L’obiettivo, in estrema sintesi, è quello di identificare una o più
categorie di beni giuridici ritenuti di estrema rilevanza e dettare le
linee guida per reprimerne, in modo uniforme, le offese più gravi nei
diversi Stati membri dell’Unione.
Quest’approccio si rivela utile non solo in riferimento alla fase
processuale del giudizio penale ma anche nelle fasi necessariamente
antecedenti delle indagini e della determinazione della soglia d’esercizio
dell’azione penale.
Nel solco tracciato da questa linea evolutiva del diritto penale
comunitario ha assunto un ruolo determinante la disciplina contenuta nel
Titolo VI del trattato di Maastricht.
La decisione quadro 2004/68/GAI del Consiglio, rientrando nell’opera di
armonizzazione del diritto penale in tema di lotta allo sfruttamento
sessuale dei bambini ed alla pornografia infantile, si inserisce
all’interno del piano d’azione del Consiglio e della Commissione teso ad
attuare le norme del Trattato di Amsterdam dirette a realizzare uno spazio
di libertà, sicurezza e giustizia in seno all’Unione Europea ed a rendere
operative le conclusioni che lo stesso Consiglio europeo ha raggiunto a
Tampere.
2. Breve analisi dei “considerando”.
La decisione quadro 2004/68/GAI del Consiglio [7] rappresenta un’ulteriore
tappa della guerra contro lo sfruttamento sessuale dei minori, in
generale, e la pornografia minorile, in particolare.
Il punto nevralgico diviene, alla luce dell’esperienza pratica e del
carattere transnazionale della criminalità, quello di tentare di
individuare delle misure minime necessarie a garantire un’omogeneità di
disciplina tra i Paesi membri dell’Unione europea per meglio contrastare
un reato che nella sua intima essenza si presenta senza frontiere.
Nel recente passato numerosi sono stati gli interventi in materia di
tutela dei minori e tra questi si ricordano ad esempio: l’azione comune[8]
del Consiglio diretta a stabilire un programma di incentivazione e di
scambi destinato alle persone responsabili della lotta contro la tratta
degli esseri umani e lo sfruttamento sessuale dei bambini; le diverse
azioni comuni in materia di collegamento e integrazione della rete
giudiziaria europea[9] e dell’ampliamento della collaborazione tra
magistrati[10] e forze dell’ordine dei vari Stati membri; ed altre diverse
iniziative tese a contrastare in modo risoluto la tratta degli esseri
umani, lo sfruttamento sessuale dei bambini[11] e la pornografia infantile
su Internet[12].
Tuttavia, nonostante questi interventi[13] il trend dello sfruttamento
sessuale e della pornografia minorile veicolata attraverso Internet non ha
dato segni di flessione. L’Unione europea, alla luce di alcuni significati
e preoccupanti dati statistici, ha avvertito l’esigenza di intervenire
nuovamente sull’argomento cercando di rendere maggiormente omogenee le
diverse normative nazionali, nella consapevolezza che l’incisività stessa
della lotta al crimine dipende da quanto le autorità giudiziarie dei
diversi Stati riusciranno a collaborare in sintonia.

### Consegna 1
Secondo il testo sulla decisione quadro 2004/68/GAI, in quale città il Consiglio europeo aveva raggiunto le conclusioni che si intendeva rendere operative?
Il testo e i record non hanno alcun legame tra loro.

### Dati dell'esercizio
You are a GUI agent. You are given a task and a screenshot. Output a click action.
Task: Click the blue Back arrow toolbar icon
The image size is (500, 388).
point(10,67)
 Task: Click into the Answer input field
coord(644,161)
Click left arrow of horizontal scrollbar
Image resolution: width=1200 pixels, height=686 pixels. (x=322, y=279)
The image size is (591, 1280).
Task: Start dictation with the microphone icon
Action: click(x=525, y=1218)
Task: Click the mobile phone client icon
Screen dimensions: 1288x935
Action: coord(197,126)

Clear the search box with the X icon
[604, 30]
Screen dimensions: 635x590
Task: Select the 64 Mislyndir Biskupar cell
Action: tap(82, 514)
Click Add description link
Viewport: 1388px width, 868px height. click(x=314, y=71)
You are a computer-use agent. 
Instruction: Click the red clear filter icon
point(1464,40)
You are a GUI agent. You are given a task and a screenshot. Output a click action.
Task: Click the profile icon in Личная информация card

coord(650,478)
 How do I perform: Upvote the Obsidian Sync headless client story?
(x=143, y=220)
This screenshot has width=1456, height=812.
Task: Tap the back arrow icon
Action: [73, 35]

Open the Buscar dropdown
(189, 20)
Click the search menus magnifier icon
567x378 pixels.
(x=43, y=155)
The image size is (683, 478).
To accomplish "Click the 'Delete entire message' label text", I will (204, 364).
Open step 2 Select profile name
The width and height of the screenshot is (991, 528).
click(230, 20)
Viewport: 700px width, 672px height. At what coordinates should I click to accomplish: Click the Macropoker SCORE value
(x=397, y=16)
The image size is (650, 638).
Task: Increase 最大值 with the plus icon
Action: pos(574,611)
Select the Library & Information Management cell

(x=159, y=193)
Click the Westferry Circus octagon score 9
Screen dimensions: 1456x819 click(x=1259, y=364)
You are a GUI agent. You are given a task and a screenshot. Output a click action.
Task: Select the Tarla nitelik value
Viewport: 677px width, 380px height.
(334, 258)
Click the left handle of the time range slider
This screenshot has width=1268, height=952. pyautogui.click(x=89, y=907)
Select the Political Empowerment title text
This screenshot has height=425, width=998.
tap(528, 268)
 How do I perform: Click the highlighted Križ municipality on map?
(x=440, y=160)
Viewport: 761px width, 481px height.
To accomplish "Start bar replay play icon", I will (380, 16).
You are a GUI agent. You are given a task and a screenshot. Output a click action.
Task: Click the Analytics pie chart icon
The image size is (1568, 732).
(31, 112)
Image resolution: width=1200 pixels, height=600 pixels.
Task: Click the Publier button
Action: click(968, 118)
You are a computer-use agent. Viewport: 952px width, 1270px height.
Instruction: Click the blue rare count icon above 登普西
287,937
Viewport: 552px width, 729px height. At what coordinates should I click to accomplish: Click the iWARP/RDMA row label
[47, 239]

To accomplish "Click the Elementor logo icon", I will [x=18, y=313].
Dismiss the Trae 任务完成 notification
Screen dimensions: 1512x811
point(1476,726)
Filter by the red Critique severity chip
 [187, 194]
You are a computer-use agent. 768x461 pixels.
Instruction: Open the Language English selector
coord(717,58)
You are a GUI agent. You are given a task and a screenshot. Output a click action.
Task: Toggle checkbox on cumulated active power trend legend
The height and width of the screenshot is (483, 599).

### Consegna 2
Ricopia fedelmente dai record la parte che si apre con la riga contenente "Select the Library" e si chiude con la riga contenente "will (380, 16).", entrambe comprese.

### Risposta completa 1
A Tampere.

### Risposta completa 2
Select the Library & Information Management cell

(x=159, y=193)
Click the Westferry Circus octagon score 9
Screen dimensions: 1456x819 click(x=1259, y=364)
You are a GUI agent. You are given a task and a screenshot. Output a click action.
Task: Select the Tarla nitelik value
Viewport: 677px width, 380px height.
(334, 258)
Click the left handle of the time range slider
This screenshot has width=1268, height=952. pyautogui.click(x=89, y=907)
Select the Political Empowerment title text
This screenshot has height=425, width=998.
tap(528, 268)
 How do I perform: Click the highlighted Križ municipality on map?
(x=440, y=160)
Viewport: 761px width, 481px height.
To accomplish "Start bar replay play icon", I will (380, 16).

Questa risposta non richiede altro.